As previously mentioned the sensor strip in the previous examples is adhesively or mechanically attached to the neck of the patient over the carotid artery. It is important that a good acoustic coupling be established between the transducer elements and the skin surface for the reliable transmission and reception of ultrasound signals. This is generally provided by using a hydrophilic adhesive, an acoustic coupling gel over the skin surface opposed by the transducer elements, or a combination of the two. However the acoustic path can be disrupted if the sensor strip should loosen, which can occur through movement of the patient, perspiration or dirt on the skin surface which retards adhesive attachment, or drying out of the adhesive. When this occurs, it is desirable to alert the rescuer or caregiver to the condition so that the problem can be corrected. FIG. 10 illustrates an example in which the attachment of the sensor strip is monitored by a force sensor 150. In this example a force sensor 150 is located between the substrate 14 which in this example is an adhesive strip, and the matrix 12 containing the ultrasound transducers T and R. When held securely in place the matrix 12 is applying force to the skin surface 30, depressing the skin slightly as shown in the drawing. This downward pressure is applied by the tension of the attached adhesive strip 14. The forces involved are separately shown in FIG. 11. The force sensor measures the force F1 applied by the tension T of the adhesive strip 14. The force sensor has a weight WFS and the ultrasound transducer 1 has a weight WUT. The ultrasound transducer 1 experiences forces F1+WFS on its upper surface. The skin surface 30 experiences the forces F1+WFS+WUT. In a typical implementation the force applied by the adhesive strip 14 is much greater than the weights WFS and WUT of the force sensor 150 and the ultrasound transducer 1. Thus the force measurement F1 produced by the force sensor 150 is a good approximation of the force applied to the skin by the attachment mechanism and weight of the device.

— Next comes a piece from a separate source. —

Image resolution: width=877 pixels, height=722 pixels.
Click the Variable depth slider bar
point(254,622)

The force sensor may comprise any of a number of known sensor technologies. For instance, the force sensor may comprise conductive rubber with electrodes embedded or located on each side of the rubber. The force sensor may be a piezoelectric sensor or it may be a strain gauge. Signals from the strain gauge can be conducted by wires contained in the cable 18 from which they are coupled to the defibrillator. A processor in the defibrillator monitors the force signal and if it drops below an acceptable level, an audible or visual alarm is issued.

FIG. 12 illustrates another example of the use of a force sensor to measure the acoustic contact of the sensor strip 10. In this example the force sensors are strain gauges 152 on or in the adhesive strip 14 which may be above or on either side of the transducer elements as shown in the drawing. The signals from the strain gauges will indicate the tension of the adhesive strip when it is attached to the patient's skin and is monitored to assure that a desired level of tension is maintained while the sensor strip is in use.

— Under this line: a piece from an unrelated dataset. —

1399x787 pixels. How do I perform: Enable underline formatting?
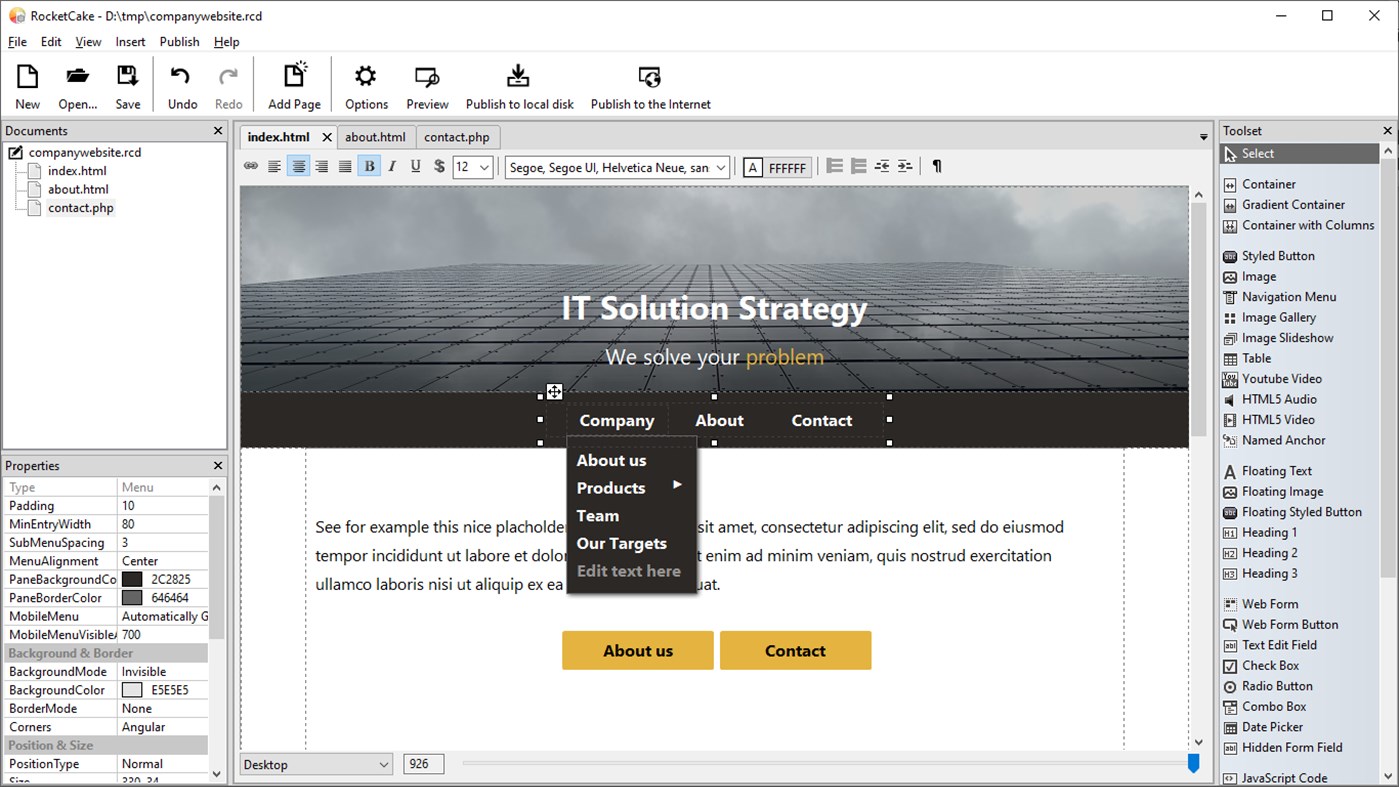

FIG. 13 illustrates another example in which the force sensor 150 is contained in the matrix 12 adjacent to the transducer elements T and R. The advantage of this implementation is that the force of contact is measured directly adjacent to the point of transducer contact with the skin surface.

It will be appreciated that sensors measuring pressure rather than force may also be used in a constructed device of the present invention.

Another approach to monitoring the acoustic paths of the transducers is to measure the near field reflections from air pockets in the acoustic paths through signal processing. These air pockets will manifest themselves as strong near field echoes in the ultrasound signal. This can only be performed with a receiving transducer however.